1. Join the fun: Just because your children feel mature enough to trick-or-treat on their own doesn't mean you share their sentiments. Join in the party by donning a costume yourself and walking with (or even several yards behind) your kids and their friends. You can also hold a "parents party" with other moms and dads by congregating on the sidewalk or in a parked vehicle nearby. That way, you can give your children their freedom by maintaining some distance while still keeping an eye on the proceedings.
2. Make a unique costume: Help your children make awesome costumes that are distinct from other kids' who will be trick-or-treating in the same area. Having a unique costume will help your children be more memorable to those they encounter, meaning it will be easier for you to find them again should you become separated. It may even win them a contest or two – or at the very least, score them a few extra pieces of candy.
3. Maintain visibility: October is the month when nights begin to get noticeably darker earlier. Depending on what time your children trick-or-treat, you may need to equip them with some extra gear to ensure that they're visible to passing cars. Flashlights are the obvious choice, but some kids may find them cumbersome to carry or may forget to turn them on. Reflective apparel also works, though your children may be reluctant to wear it. Handing out glow sticks or glow-jewelry, such as necklaces and bracelets, can help kids stay clearly visible without requiring them to carry any additional items. Kids will probably think the jewelry is a cool addition to their costume, too.
4. Give guidelines on candy: Some parents like to inspect each piece of candy before allowing their children to partake in their well-earned goodies. If that's your style, that's fine. However, instances of tampered candy are incredibly rare, which means you may feel better giving your kids a few broad guidelines and allowing them to check their own stashes. Some common guidelines include forgoing homemade treats (however well-intentioned their makers may have been), tossing away pieces that look as though they've been opened and eating only a certain amount of candy at a time to prevent illness.
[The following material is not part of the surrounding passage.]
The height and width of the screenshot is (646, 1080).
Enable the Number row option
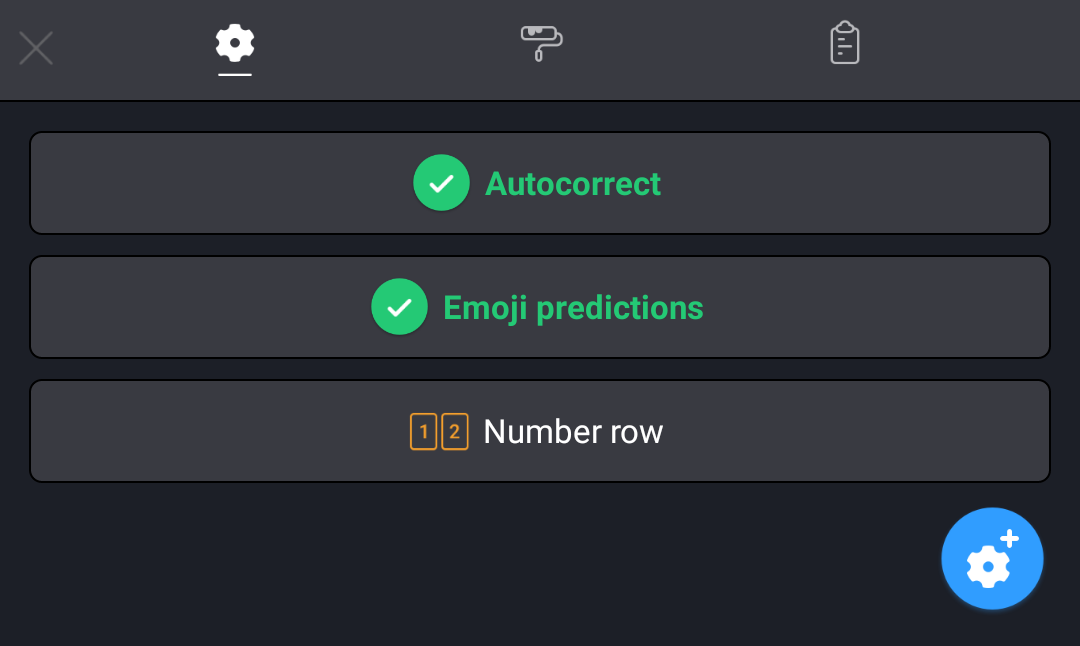(540, 431)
5. Make sure they have access to their medication: The scares of Halloween should be limited to the spooky dress and decor, and not related to medical issues. If your children depend on prescription medication such as an asthma inhaler or EpiPen, make sure you or your children have it on hand during the festivities. That way, should your children get winded from trick-or-treating or encounter an ingredient to which they have an allergic reaction, you're ready to act. You probably won't need it, but you'll feel better if you're prepared.